7 thoughts on “I Still think James Cone is better than N.T. Wright!

  1. I guess it depends on what is being addressed, but I am in very much agreement with your line where you say “it is a modernist bias to think that a scholarly interpretation trumps the emotional and intuitive response of uneducated and marginalized people.”

  2. Both Wright and Cone have been among the most influential theologians for my own thought… I wouldn’t say one is “better” than the other, though… just that their objectives are different and they take different strategies to make their arguments. I think that in theology, which as you said, has such a tendency to become disinterested or aloof, or to show bias towards the intelligentsia over the experiences of real people (esp. the poor), we need the voices of those like Cone. But we also need Wright’s approach, and his (admittedly imperfect) attempts to objectively examine the text– it depends on the audience, and also the kind of argument being made.

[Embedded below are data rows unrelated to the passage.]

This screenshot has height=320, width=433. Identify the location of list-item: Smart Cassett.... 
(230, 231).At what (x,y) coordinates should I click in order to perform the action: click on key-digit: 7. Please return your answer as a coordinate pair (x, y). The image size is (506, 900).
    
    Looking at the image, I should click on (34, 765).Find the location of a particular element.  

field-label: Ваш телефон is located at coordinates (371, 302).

    But, yeah, whatever. Fact is, my theology would look radically different without either of them. They’re both must-reads.

    (For the record, I vote either Moltmann or Gutierrez as most important theologian of the 20th century… Cone would be in top 8, and Wright would be top 10 or 15; he’ll be more important as the 21st century progresses…but that’s just me spitballin’….)

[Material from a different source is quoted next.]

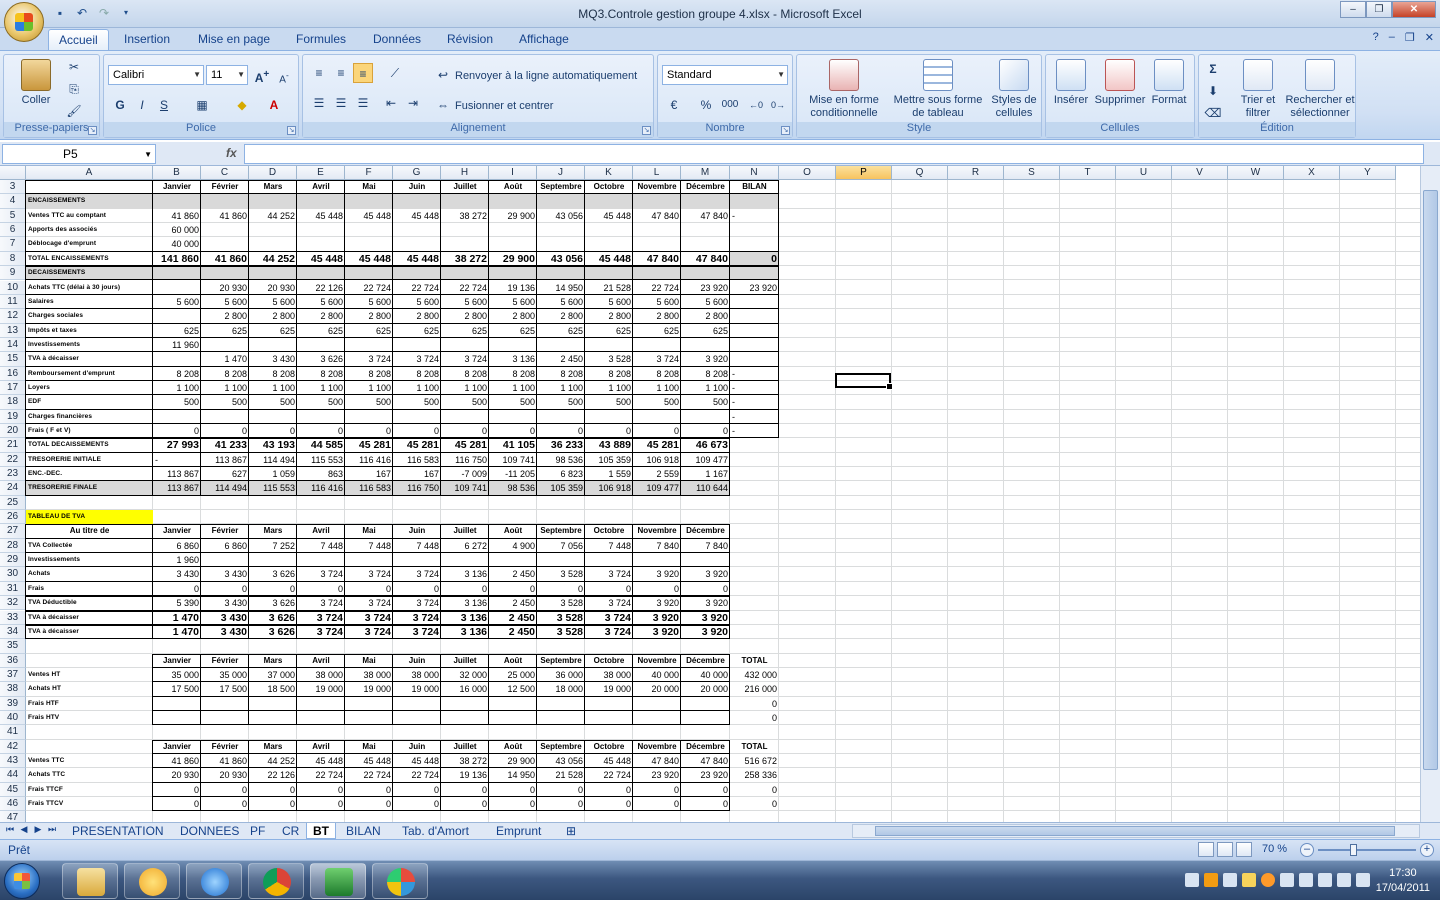  I want to click on row-header: 19, so click(13, 416).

    Since we’re talking about lifting up the perspective of the marginalized, btw, perhaps we should consider the prolific “life-based” theological witnesses, as well as the writings, of the likes of Martin Luther King and Mother Teresa and Desmond Tutu… and consider them among the top “theologians” as well…. (Our theology needs their approaches as well.) Thoughts?

  3. Thanks for your thoughts yall.. I’ll be honest, I picked Cone and Wright specifically because I thought they were symbolic figures who represent larger traditions. So folks like Gutierrez fall within the Cone argument for me. Given that, I should modify my statement and say that I believe Cone is the most important AMERICAN theologian in the 1900’s. He passionately addressed the primary ills of the society he lived in and experienced.

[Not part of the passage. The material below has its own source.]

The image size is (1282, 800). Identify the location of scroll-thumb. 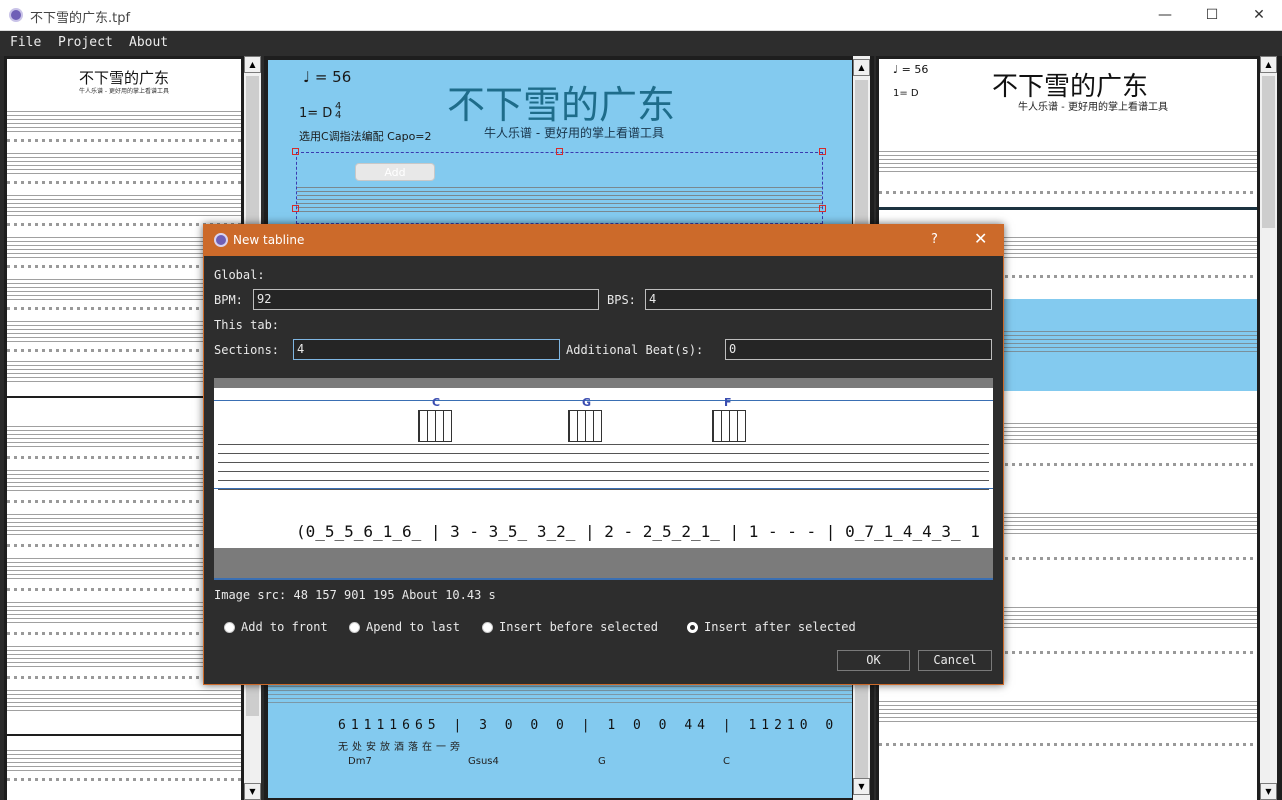
(1268, 152).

    Folks like Dr. King and Mother Teresa must be considered as well. Unfortunately, some of the best sources are from people who have embodied theology who have not been privileged to stop and write at all. The fact that we have even read any of these folks, means that they have gained some sort of privilege (as we have as well if we have read them). I have had the benefit of sitting and hearing the stories of several civil rights freedom fighters, and their theology and wisdom is overwhelmingly powerful.

    Lastly, I really am not hating on Wright at all. I think he is a scholar and worth reading. I just don’t think that approach is as valuable and as organic as Cone’s, and those who allow thought, feeling, and intuition to emerge out of their experiential response to a particular event or concrete reality. It is one’s marginalized subjectivity that informs us the most when doing theology.